Yesterday’s performance turned out great despite undergoing some drama. We were on the verge of backing out. I was pissed off and disappointed by the attitude of some of my crew members actually. Maybe they weren’t mature enough. All of them are two years younger than me. I just cannot understand why we’re so concerned about what people will think about us and being all pessimistic about things that have yet to happen. If you have the passion to dance you’ll do whatever it takes to get there without having the slightest doubt and leaving all those negative thoughts behind and don’t give a damn about what people will say. Thanks to those who stood by us, those who urge us to just give it a try, even though they were strangers to us, after all it is the experience that counts. I’m amazed by the support they gave especially this guy from LNT.
Ouh wells. There were a lot of people cheering for us despite of the cocked up song. Those motivations, cheers and encouragement from the crowd who want us to continue even without the music, left a great impact. It is really a scene to remember.
I was disappointed with the attitude of my sis during the practice we had. She asked me to join them for this competition and I agreed as they were short of manpower. She was portraying this ugly attitude of hers which I find disturbing and I actually regretted becoming part of the crew.. She asked her friends to teach me. Well, I’m fine with it. No biggie. They taught me well but incomplete. Later on, I noticed that my sis was actually reluctant to coach me with the whole dance routine. She repeatedly uttered this statement throughout our practicing days, “You teach her.

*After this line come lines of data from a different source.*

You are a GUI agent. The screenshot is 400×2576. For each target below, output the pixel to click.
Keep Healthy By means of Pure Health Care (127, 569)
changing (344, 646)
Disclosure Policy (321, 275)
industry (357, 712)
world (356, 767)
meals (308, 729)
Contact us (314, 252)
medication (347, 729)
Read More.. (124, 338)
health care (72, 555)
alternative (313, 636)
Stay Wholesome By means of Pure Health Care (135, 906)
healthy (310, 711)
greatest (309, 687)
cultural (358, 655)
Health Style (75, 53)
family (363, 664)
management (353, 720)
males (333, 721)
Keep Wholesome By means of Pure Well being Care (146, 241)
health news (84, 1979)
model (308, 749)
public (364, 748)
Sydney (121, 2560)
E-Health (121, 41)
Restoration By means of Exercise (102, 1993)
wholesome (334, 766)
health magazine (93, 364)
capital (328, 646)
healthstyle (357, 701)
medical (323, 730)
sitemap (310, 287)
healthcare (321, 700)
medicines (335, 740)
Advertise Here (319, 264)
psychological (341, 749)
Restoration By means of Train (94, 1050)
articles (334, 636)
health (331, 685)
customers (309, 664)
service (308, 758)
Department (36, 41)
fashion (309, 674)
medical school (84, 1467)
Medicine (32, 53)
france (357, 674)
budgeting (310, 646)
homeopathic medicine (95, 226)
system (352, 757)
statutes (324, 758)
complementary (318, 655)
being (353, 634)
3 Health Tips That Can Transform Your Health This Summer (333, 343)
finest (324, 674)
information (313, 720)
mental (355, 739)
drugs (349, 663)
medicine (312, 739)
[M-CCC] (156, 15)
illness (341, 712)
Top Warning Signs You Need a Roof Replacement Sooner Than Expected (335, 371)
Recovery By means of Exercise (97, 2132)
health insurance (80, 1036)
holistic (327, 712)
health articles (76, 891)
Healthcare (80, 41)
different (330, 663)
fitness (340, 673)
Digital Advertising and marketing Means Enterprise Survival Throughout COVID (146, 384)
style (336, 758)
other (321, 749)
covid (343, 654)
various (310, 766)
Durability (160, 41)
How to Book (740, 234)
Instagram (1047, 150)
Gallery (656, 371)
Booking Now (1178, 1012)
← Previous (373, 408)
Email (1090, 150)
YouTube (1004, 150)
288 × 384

I don’t want to teach. I’m tired.” I decided to let that suspicion go by making my own excuses in my mind that, maybe she’s just exhausted. I got pissed off by her remarks but I remained silent. Assumptions shouldn’t be made as they are bound to deceive. But then later, I realised my stand was right. Mind you, I ONLY had 3 days of practice and the routines taught weren’t even complete until that sat midnight.We don’t even have group practice. Everyone’s busy with their own thing. She didn’t even bother to let me know of the details of the practice until I sms-ed her. She was even reluctant to even tell me what we will be wearing on the day itself. She ignored when I asked the first time. I didn’t care less. I asked her again on the last day of practice and here’s what she replied, “I don’t know.” I was irritated but I kept it low. And I asked her another time when we’re about to head home and she said, “That one later can prepare. “. I got frustrated and I kept a distance away from her to prevent myself from getting out of control. That very morning, then she told me what we were supposed to be wearing. I raised my voice but at the same time restricting my temper from getting out of hand. I hate it when the essential information was being told last minute. I hate this attitude of hers. I had to call Hafiz and Rodney up to bring what is needed.
I'm not trying to bad-mouth. somethings are just unbearable and i need to express myself.
Why is it that I feel very inferior even though im the eldest??
i hate orders from the young ones because it affect my dignity.
Anyhoos, I want to thank those who actually came to support. After the whole event, I went off with Hafiz and Rodney and we head for pool at LP. =DD It has been very long time since we set our foot at that place. Luck was on my side. After that we head home. I slept throughout the long journey back home.
Today is already the first day of the fasting month. Time flies. It seemed that we had barely begun our year and it’s already September. Tight and busy schedules might be the cause of it. Anyways, I really hoped that all my bad behaviours that I committed before will be stopped during this holy month of Ramadhan. For over one billion Muslims throughout the world, Ramadhan is a special month of the year. During the month of Ramadhan, Muslims fast from dawn to sunset every day. It is a time for inner reflection, devotion to God and self-control. This is the month where we Muslims cleanse our souls and minds.
My bad habits have to stop. Who knows you’ll witness a new me after this fasting month??Being a better Muslim is my aim. God willing. Everything has to be kept low and controlled to respect this month and I hope to do more good deeds. Somehow the atmosphere now is different. Ouh wells. I want to read up the Quran which I left it untouched for almost a year. I said I want to actually read it but performing it is another question, procrastination is what I’m suffering from. I love fasting month. Not because Hari Raya is coming, but the benefits we attained from it.
To aLL mUsLiMs 0uT tHeRe:
SeLaMaT MeNuNaIkAn IbAdAh pUaSa.
SeMoGa kITa dApAt TeMpuHi SeGaLa CaBaRaN dAn DugAaN yAnG dIbErIkAn dEnGaN taBah dAn SeM0gA kItA dApAt mEnJaLaNi iBadAH pUaSa dEnGan pEnUh KeSabaRan dAn KeCeKaLan dI bULan yAnG pEnUh BaRakAh iNi.